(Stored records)
_ _ _ _ _ _ _
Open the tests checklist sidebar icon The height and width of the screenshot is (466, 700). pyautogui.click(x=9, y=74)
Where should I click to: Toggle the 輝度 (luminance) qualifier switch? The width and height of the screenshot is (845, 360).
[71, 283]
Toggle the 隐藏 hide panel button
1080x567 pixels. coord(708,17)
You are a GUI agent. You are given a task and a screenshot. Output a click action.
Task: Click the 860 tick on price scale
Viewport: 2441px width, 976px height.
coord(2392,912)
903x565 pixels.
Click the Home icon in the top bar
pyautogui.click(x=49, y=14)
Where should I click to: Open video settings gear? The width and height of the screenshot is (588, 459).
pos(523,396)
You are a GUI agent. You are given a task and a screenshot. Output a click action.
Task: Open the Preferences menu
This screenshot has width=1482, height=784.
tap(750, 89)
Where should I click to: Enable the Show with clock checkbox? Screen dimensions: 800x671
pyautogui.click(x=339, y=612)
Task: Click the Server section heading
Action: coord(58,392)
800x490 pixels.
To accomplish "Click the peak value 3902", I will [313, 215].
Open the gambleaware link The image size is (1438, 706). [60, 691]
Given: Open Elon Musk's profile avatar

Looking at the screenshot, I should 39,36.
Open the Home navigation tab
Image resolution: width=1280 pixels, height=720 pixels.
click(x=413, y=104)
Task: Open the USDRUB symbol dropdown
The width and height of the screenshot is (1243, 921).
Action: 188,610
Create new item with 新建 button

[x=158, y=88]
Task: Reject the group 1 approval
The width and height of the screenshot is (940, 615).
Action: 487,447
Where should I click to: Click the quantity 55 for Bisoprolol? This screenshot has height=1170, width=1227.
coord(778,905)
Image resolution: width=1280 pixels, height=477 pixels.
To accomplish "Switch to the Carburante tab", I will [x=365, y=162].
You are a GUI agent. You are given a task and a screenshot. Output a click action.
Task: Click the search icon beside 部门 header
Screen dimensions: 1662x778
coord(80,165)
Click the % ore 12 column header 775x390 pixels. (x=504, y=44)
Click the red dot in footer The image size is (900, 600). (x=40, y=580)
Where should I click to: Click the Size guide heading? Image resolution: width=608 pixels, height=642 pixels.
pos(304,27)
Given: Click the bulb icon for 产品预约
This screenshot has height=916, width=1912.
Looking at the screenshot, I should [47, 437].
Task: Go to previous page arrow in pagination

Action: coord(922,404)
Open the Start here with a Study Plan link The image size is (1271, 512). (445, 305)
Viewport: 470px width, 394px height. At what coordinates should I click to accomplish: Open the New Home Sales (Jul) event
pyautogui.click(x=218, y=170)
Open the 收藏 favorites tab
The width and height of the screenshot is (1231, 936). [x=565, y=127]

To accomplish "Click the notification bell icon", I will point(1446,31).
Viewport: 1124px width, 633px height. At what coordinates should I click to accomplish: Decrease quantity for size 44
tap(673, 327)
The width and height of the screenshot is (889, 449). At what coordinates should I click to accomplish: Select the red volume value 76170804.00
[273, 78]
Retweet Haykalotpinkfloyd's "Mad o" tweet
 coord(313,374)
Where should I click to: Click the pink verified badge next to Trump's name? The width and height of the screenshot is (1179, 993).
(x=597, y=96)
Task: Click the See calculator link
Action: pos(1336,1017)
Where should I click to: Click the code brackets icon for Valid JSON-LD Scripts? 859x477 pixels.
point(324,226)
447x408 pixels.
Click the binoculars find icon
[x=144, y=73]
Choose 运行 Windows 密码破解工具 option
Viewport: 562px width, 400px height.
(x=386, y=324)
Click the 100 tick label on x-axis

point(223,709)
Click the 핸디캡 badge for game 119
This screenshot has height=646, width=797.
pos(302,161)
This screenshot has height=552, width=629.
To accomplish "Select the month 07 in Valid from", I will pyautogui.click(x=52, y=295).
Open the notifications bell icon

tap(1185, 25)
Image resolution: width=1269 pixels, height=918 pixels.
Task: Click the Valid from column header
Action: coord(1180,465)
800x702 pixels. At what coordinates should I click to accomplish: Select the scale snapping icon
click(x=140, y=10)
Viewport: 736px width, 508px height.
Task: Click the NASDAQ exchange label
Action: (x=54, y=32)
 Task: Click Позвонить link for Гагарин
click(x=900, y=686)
_ _ _ _ _ _ _
▶ TASK PROMPT
Return the data exactly, every line included.

▶ EXERCISE OUTPUT
Open the tests checklist sidebar icon The height and width of the screenshot is (466, 700). pyautogui.click(x=9, y=74)
Where should I click to: Toggle the 輝度 (luminance) qualifier switch? The width and height of the screenshot is (845, 360).
[71, 283]
Toggle the 隐藏 hide panel button
1080x567 pixels. coord(708,17)
You are a GUI agent. You are given a task and a screenshot. Output a click action.
Task: Click the 860 tick on price scale
Viewport: 2441px width, 976px height.
coord(2392,912)
903x565 pixels.
Click the Home icon in the top bar
pyautogui.click(x=49, y=14)
Where should I click to: Open video settings gear? The width and height of the screenshot is (588, 459).
pos(523,396)
You are a GUI agent. You are given a task and a screenshot. Output a click action.
Task: Open the Preferences menu
This screenshot has width=1482, height=784.
tap(750, 89)
Where should I click to: Enable the Show with clock checkbox? Screen dimensions: 800x671
pyautogui.click(x=339, y=612)
Task: Click the Server section heading
Action: coord(58,392)
800x490 pixels.
To accomplish "Click the peak value 3902", I will [313, 215].
Open the gambleaware link The image size is (1438, 706). [60, 691]
Given: Open Elon Musk's profile avatar

Looking at the screenshot, I should 39,36.
Open the Home navigation tab
Image resolution: width=1280 pixels, height=720 pixels.
click(x=413, y=104)
Task: Open the USDRUB symbol dropdown
The width and height of the screenshot is (1243, 921).
Action: 188,610
Create new item with 新建 button

[x=158, y=88]
Task: Reject the group 1 approval
The width and height of the screenshot is (940, 615).
Action: 487,447
Where should I click to: Click the quantity 55 for Bisoprolol? This screenshot has height=1170, width=1227.
coord(778,905)
Image resolution: width=1280 pixels, height=477 pixels.
To accomplish "Switch to the Carburante tab", I will [x=365, y=162].
You are a GUI agent. You are given a task and a screenshot. Output a click action.
Task: Click the search icon beside 部门 header
Screen dimensions: 1662x778
coord(80,165)
Click the % ore 12 column header 775x390 pixels. (x=504, y=44)
Click the red dot in footer The image size is (900, 600). (x=40, y=580)
Where should I click to: Click the Size guide heading? Image resolution: width=608 pixels, height=642 pixels.
pos(304,27)
Given: Click the bulb icon for 产品预约
This screenshot has height=916, width=1912.
Looking at the screenshot, I should [47, 437].
Task: Go to previous page arrow in pagination

Action: coord(922,404)
Open the Start here with a Study Plan link The image size is (1271, 512). (445, 305)
Viewport: 470px width, 394px height. At what coordinates should I click to accomplish: Open the New Home Sales (Jul) event
pyautogui.click(x=218, y=170)
Open the 收藏 favorites tab
The width and height of the screenshot is (1231, 936). [x=565, y=127]

To accomplish "Click the notification bell icon", I will point(1446,31).
Viewport: 1124px width, 633px height. At what coordinates should I click to accomplish: Decrease quantity for size 44
tap(673, 327)
The width and height of the screenshot is (889, 449). At what coordinates should I click to accomplish: Select the red volume value 76170804.00
[273, 78]
Retweet Haykalotpinkfloyd's "Mad o" tweet
 coord(313,374)
Where should I click to: Click the pink verified badge next to Trump's name? The width and height of the screenshot is (1179, 993).
(x=597, y=96)
Task: Click the See calculator link
Action: pos(1336,1017)
Where should I click to: Click the code brackets icon for Valid JSON-LD Scripts? 859x477 pixels.
point(324,226)
447x408 pixels.
Click the binoculars find icon
[x=144, y=73]
Choose 运行 Windows 密码破解工具 option
Viewport: 562px width, 400px height.
(x=386, y=324)
Click the 100 tick label on x-axis

point(223,709)
Click the 핸디캡 badge for game 119
This screenshot has height=646, width=797.
pos(302,161)
This screenshot has height=552, width=629.
To accomplish "Select the month 07 in Valid from", I will pyautogui.click(x=52, y=295).
Open the notifications bell icon

tap(1185, 25)
Image resolution: width=1269 pixels, height=918 pixels.
Task: Click the Valid from column header
Action: coord(1180,465)
800x702 pixels. At what coordinates should I click to accomplish: Select the scale snapping icon
click(x=140, y=10)
Viewport: 736px width, 508px height.
Task: Click the NASDAQ exchange label
Action: (x=54, y=32)
 Task: Click Позвонить link for Гагарин
click(x=900, y=686)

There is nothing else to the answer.